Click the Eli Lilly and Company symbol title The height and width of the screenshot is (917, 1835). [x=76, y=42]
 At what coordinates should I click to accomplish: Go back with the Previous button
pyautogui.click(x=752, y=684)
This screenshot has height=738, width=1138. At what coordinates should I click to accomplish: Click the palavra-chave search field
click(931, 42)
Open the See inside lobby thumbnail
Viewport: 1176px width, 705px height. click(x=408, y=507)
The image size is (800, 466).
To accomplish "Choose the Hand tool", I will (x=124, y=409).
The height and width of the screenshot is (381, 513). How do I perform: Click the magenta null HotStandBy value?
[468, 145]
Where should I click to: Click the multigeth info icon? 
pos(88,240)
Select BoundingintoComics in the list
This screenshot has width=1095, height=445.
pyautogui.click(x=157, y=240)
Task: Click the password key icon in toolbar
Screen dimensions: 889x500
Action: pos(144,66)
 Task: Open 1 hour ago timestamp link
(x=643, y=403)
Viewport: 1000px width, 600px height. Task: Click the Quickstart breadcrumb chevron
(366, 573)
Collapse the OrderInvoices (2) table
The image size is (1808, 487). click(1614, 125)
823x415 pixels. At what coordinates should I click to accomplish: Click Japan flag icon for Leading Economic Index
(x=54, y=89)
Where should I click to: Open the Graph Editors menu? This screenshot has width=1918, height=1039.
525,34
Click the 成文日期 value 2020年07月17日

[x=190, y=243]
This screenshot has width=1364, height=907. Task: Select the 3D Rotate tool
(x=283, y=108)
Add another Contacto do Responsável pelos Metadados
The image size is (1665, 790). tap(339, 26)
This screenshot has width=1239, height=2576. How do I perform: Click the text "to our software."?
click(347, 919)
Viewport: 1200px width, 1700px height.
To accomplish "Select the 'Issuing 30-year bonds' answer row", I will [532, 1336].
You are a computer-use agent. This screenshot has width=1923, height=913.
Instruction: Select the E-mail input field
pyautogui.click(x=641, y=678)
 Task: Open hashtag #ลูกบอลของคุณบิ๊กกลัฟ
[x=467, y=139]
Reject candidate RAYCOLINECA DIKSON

**********

- What you have to do -
What you return should match, exactly, the stretch of the listing above that runs from the line with "Task: Open 1 hour ago timestamp link" to its last line.

- Result for this task -
 Task: Open 1 hour ago timestamp link
(x=643, y=403)
Viewport: 1000px width, 600px height. Task: Click the Quickstart breadcrumb chevron
(366, 573)
Collapse the OrderInvoices (2) table
The image size is (1808, 487). click(1614, 125)
823x415 pixels. At what coordinates should I click to accomplish: Click Japan flag icon for Leading Economic Index
(x=54, y=89)
Where should I click to: Open the Graph Editors menu? This screenshot has width=1918, height=1039.
525,34
Click the 成文日期 value 2020年07月17日

[x=190, y=243]
This screenshot has width=1364, height=907. Task: Select the 3D Rotate tool
(x=283, y=108)
Add another Contacto do Responsável pelos Metadados
The image size is (1665, 790). tap(339, 26)
This screenshot has width=1239, height=2576. How do I perform: Click the text "to our software."?
click(347, 919)
Viewport: 1200px width, 1700px height.
To accomplish "Select the 'Issuing 30-year bonds' answer row", I will [532, 1336].
You are a computer-use agent. This screenshot has width=1923, height=913.
Instruction: Select the E-mail input field
pyautogui.click(x=641, y=678)
 Task: Open hashtag #ลูกบอลของคุณบิ๊กกลัฟ
[x=467, y=139]
Reject candidate RAYCOLINECA DIKSON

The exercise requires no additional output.